Генеральная пауза. Умереть, чтобы жить - Ильина Наталья Леонидовна - Страница 6
- Предыдущая
- 6/40
- Следующая
— Самойлова! — повысив голос, обращается к ней Комариха — Тамара Харитоновна, классный руководитель и по совместительству «историчка». — Ты не оглохла? Принесла письмо?
Дина вздыхает и театрально закатывает глаза. Закадычная подруга Люська и одноклассница Мара Кулыгина, стоящие рядом, сдержанно прыскают.
— Да принесла я ваше письмо.
Она достаёт из украшенного стразами, совсем не «школьного» рюкзачка лист бумаги, упакованный в прозрачный файлик, на котором под несколькими строчками текста красуются аж две круглые печати и размашистая подпись. Дина небрежно, двумя пальцами, протягивает письмо Комарихе. Там в сотый раз сообщается, что ученицу Самойлову можно освободить от занятий физической культурой в рамках школьной программы ввиду интенсивности её спортивных тренировок… Но дотошная Комариха требует подтверждения каждую четверть. Она щурит глаза, внимательно изучая написанное, только что на зуб не пробует. Рыжие кудельки волос подрагивают, обрамляя вислые щёки. Губы — в полусъеденной красной помаде — шевелятся.
Дина нетерпеливо постукивает аккуратным носком новенькой туфельки по мраморным плитам пола, бросая короткие взгляды в сторону. Там, возле двери в столовую, скрестив на груди руки, прислонившись спиной к стене и поглядывая на неё со снисходительной улыбкой, стоит он.

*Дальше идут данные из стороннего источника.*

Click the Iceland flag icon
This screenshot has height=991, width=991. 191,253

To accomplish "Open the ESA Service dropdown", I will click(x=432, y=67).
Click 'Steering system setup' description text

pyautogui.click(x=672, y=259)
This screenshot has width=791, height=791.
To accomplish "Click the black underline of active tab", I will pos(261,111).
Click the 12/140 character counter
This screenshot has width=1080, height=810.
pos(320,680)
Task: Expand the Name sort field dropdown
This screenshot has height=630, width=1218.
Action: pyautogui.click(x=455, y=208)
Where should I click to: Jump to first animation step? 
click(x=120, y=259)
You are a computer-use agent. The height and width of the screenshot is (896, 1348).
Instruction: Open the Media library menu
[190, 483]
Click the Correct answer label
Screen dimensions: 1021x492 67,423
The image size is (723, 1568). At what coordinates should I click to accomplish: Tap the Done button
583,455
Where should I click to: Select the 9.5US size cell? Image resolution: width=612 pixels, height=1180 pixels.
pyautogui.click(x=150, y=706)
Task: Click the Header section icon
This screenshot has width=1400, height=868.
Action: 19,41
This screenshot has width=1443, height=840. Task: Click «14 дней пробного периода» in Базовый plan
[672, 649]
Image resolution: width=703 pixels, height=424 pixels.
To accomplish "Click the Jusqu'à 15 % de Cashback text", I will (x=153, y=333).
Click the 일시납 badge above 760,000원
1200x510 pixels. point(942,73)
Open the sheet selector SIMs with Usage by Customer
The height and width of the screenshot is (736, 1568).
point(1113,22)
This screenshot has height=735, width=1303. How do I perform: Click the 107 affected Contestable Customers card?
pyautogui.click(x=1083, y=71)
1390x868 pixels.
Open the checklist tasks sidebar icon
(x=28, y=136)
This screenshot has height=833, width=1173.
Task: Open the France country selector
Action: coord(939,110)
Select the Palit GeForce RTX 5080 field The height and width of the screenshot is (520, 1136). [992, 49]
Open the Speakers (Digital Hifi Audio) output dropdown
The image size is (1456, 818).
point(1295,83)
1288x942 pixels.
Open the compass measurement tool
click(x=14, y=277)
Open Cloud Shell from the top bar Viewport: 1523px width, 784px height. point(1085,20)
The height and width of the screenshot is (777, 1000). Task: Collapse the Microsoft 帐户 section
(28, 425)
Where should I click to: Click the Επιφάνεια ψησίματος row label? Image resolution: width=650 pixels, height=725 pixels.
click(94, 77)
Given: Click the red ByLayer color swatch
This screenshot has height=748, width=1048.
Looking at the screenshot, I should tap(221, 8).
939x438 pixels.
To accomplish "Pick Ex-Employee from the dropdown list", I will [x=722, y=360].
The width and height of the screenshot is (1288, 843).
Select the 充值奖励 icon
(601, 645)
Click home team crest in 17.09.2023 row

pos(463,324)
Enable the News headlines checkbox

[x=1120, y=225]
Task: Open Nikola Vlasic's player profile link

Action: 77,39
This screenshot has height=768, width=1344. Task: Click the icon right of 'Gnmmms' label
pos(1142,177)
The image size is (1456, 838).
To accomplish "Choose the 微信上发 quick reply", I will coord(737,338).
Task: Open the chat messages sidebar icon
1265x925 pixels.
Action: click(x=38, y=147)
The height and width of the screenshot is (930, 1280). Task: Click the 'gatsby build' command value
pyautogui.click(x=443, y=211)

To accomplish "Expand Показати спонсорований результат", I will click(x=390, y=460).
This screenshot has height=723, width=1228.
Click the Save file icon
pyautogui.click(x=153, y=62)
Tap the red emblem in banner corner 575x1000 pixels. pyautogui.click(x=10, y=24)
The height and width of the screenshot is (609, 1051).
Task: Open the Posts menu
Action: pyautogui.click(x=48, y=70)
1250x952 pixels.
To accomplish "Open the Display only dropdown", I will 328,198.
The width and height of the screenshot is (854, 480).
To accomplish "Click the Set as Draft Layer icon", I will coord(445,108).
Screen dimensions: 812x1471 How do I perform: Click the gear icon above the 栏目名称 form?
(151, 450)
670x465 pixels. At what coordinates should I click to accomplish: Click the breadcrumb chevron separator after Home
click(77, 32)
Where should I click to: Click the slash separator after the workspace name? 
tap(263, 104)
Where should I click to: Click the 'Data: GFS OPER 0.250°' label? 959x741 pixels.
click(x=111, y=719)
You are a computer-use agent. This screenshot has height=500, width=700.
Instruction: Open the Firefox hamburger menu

Дина чувствует, как начинают пылать щёки.
От накатывающих волнами воспоминаний разболелась голова. Дине показалось, что она сейчас лопнет, что там недостаточно места для всего, что уже вернулось, и того, что оставалось забытым. Кусочки памяти мало что проясняли, только порождали новые и новые вопросы.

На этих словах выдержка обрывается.